Le grand Dictionnaire géographique de la France de M. l’Abbé Expilly en 6. vol. in-fol. entre encore dans de plus grands détails. Il y a de bons matériaux.

Nous avons les Lettres de M. l’Abbé le Blanc sur les Anglois en trois vol. in-12. : ouvrage plusieurs fois réimprimé, & qui le sera encore malgré les critiques qu’il a essuyées.

Londres, par M. Grosley, en 3. vol. in-12. 1770. , est un tableau fidéle des mœurs, des coutumes & du gouvernement de l’Angleterre. L’auteur entre dans des discussions intéressantes & amène des points d’histoire qu’il approfondit en homme qui joint une vaste érudition à beaucoup d’esprit naturel.

Le même nous a donné son voyage d’Italie sous le titre de Nouvelles observations sur l’Italie & les Italiens, par deux gentilshommes Suedois. On peut appliquer à cet ouvrage les éloges que nous avons faits du précédent.

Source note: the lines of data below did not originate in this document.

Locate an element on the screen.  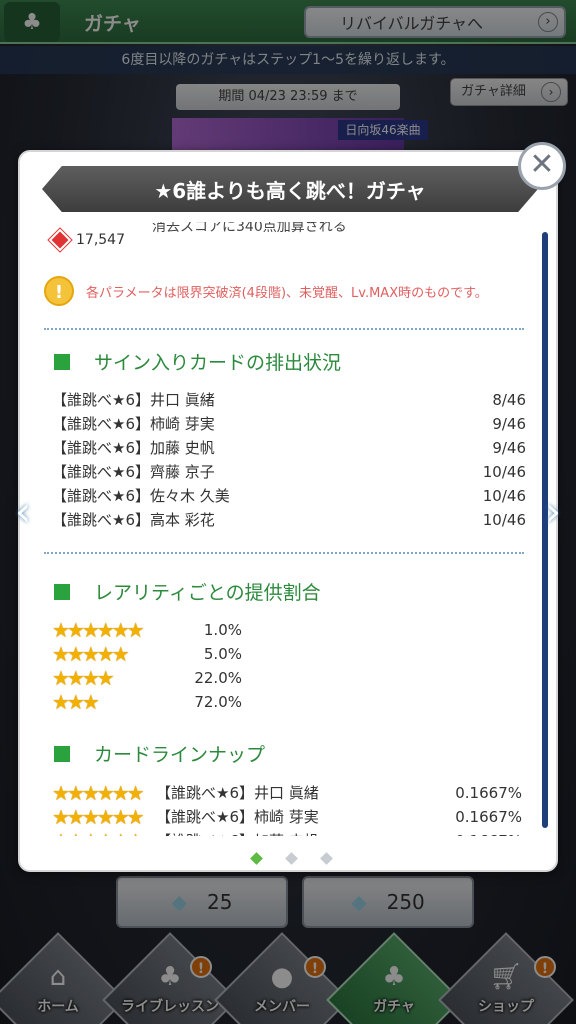
lineup-section-title: カードラインナップ is located at coordinates (160, 754).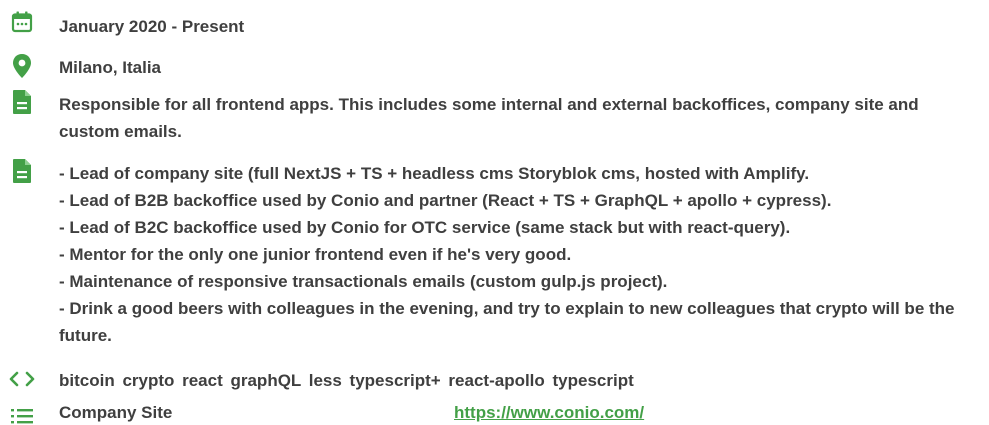  What do you see at coordinates (549, 413) in the screenshot?
I see `company-site-link: https://www.conio.com/` at bounding box center [549, 413].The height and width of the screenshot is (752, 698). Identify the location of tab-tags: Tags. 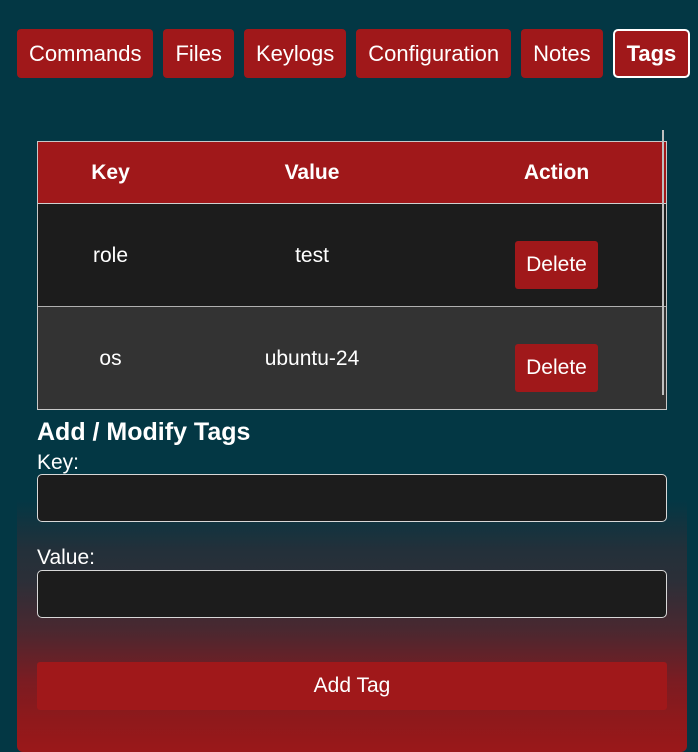
(652, 54).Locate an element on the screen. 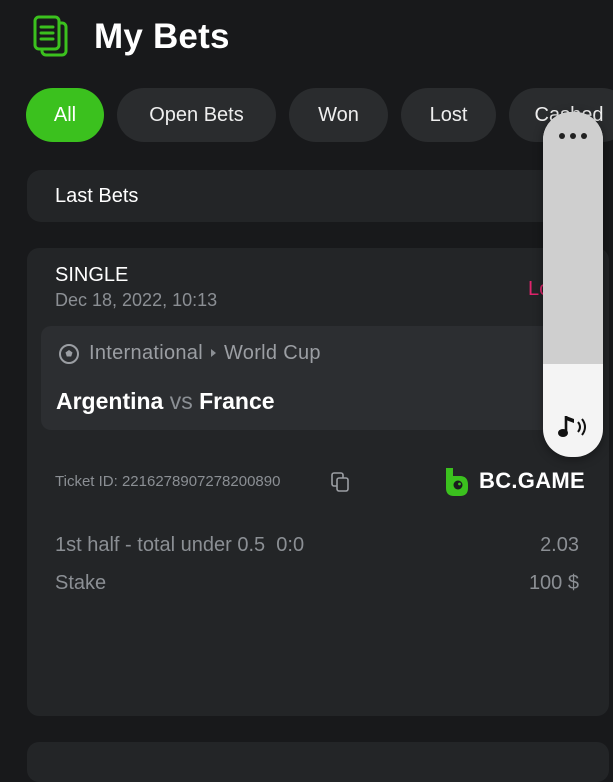  page-title: My Bets is located at coordinates (162, 36).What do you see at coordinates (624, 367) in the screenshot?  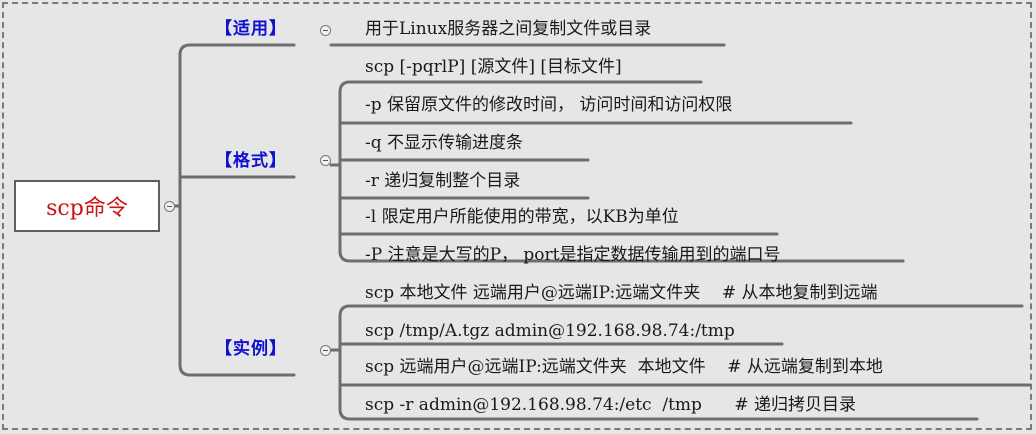 I see `topic-node: scp 远端用户@远端IP:远端文件夹 本地文件 # 从远端复制到本地` at bounding box center [624, 367].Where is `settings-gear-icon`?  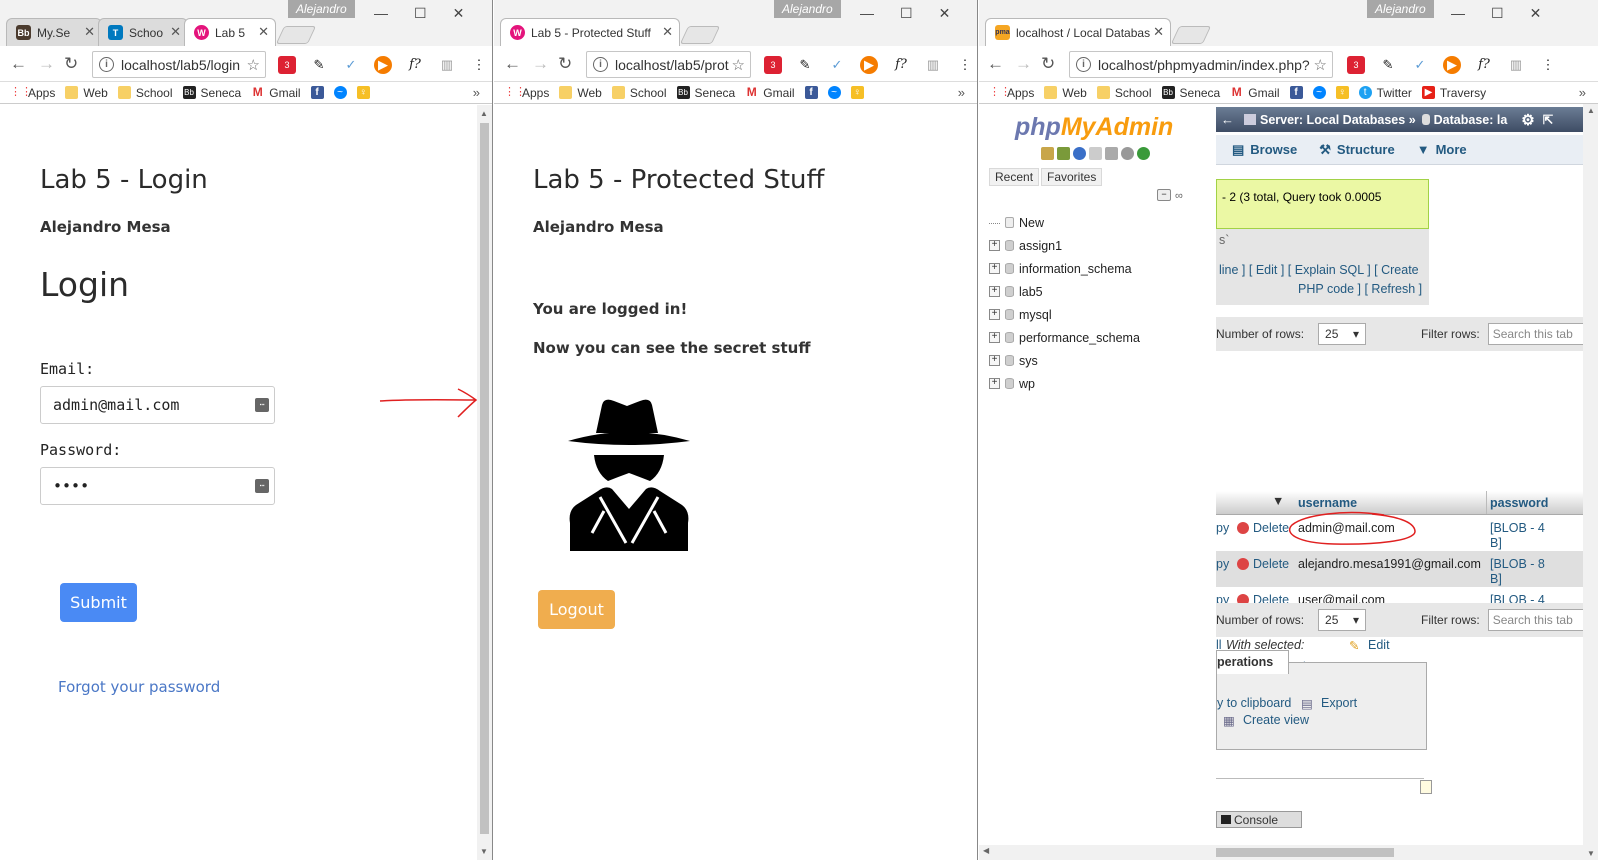
settings-gear-icon is located at coordinates (1128, 154).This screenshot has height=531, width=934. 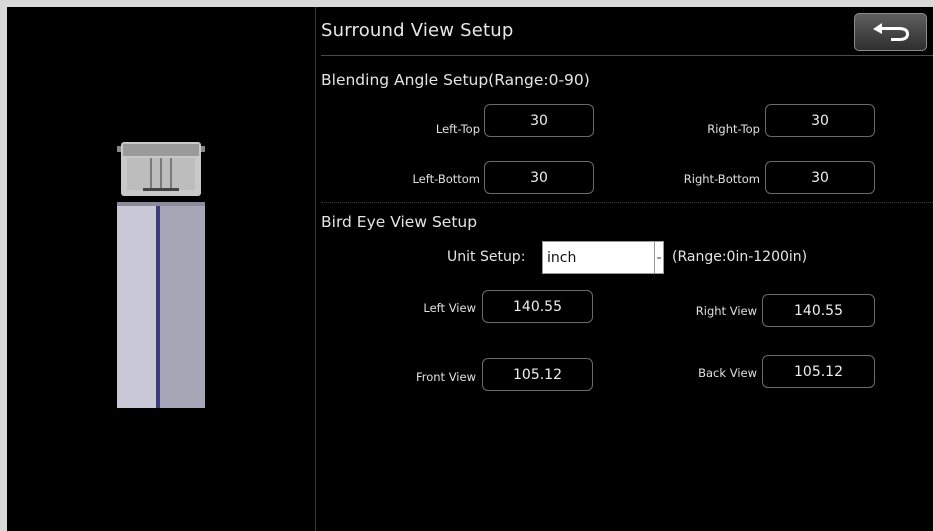 What do you see at coordinates (728, 373) in the screenshot?
I see `back-view-label: Back View` at bounding box center [728, 373].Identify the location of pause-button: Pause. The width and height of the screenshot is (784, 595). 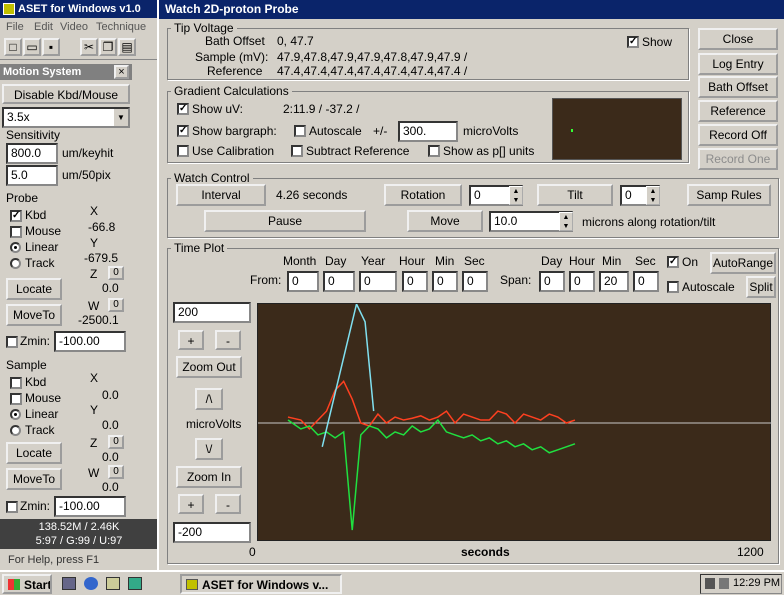
(285, 221).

On en prépare une édition en 4. vol. in-12.

Madame du Bocage a mis son voyage d’Italie en forme de Lettres. On le trouve dans le recueil de ses œuvres. Il y a de l’esprit, de la légéreté & de l’agrément dans cette rélation épistolaire, & elle vient d’une main chere au public.

La Description historique & critique de l’Italie ou Nouveaux mémoires sur l’état actuel de son gouvernement, des sciences, des arts, du commerce, de la population & de l’histoire naturelle, par M. l’Abbé Richard, en six volumes in-12. 1766. , est un livre infiniment curieux, rempli de goût, d’érudition, de sagacité, de critique. Il a été réimprimé en 1769. avec de nouveaux soins.

M. de la Lande a publié la même année son Voyage d’Italie en 8. vol. in-12. , avec des cartes & des plans. Ce livre retrace à peu-près les mêmes objets que celui de M. l’Abbé Richard ; mais il est infiniment plus utile aux amateurs des arts & aux artistes, par l’examen critique que l’auteur fait des chefs-d’œuvre de peinture, de sculpture & d’architecture, répandus en Italie.

Nous ne sommes pas aussi riches sur l’Espagne que sur l’Italie ; mais au défaut d’un bon ouvrage particulier sur ce pays, on peut lire le Voyage de France, d’Espagne, de Portugal & d’Italie, par Mr. S***. 4. volumes in-12. 1770. Il est bon d’ajouter que quiconque veut connoître un pays, doit y voyager lui-même. Tous les voyageurs ressemblent plus ou moins à cet Allemand, qui ayant été mal reçu dans une auberge de Blois par l’hôtesse qui étoit un peu trop blonde, mit sur son Album : N. B. qu’on a des auberges detestables à Blois, & que toutes les Dames y sont rousses & acariatres. Si l’on en croit, l’Abbé de Choisi, rien de plus riche & de plus magnifique que la Cour de Siam ; lisez les Mémoires de Forbin, vous ne trouverez rien de plus mesquin. La destinée de l’homme est d’être trompé sur ce qu’il ne voit pas de ses propres yeux. Il faut donc, quand on le peut, parcourir les pays qu’on veut connoître. Les jeunes gens doivent sur-tout se former par les voyages. Mais gardez-vous bien de faire comme les Anglois, qui les doublent d’un pédant Irlandois, qui ne leur fait voir dans chaque ville que ce qui n’intéresse personne. Un homme du monde, un homme qui veut approfondir les hommes de tous les pays, doit vivre avec eux ; & pour cela, il ne suffit pas de visiter des cabinets de curiosité ou de lorguet des antiquailles.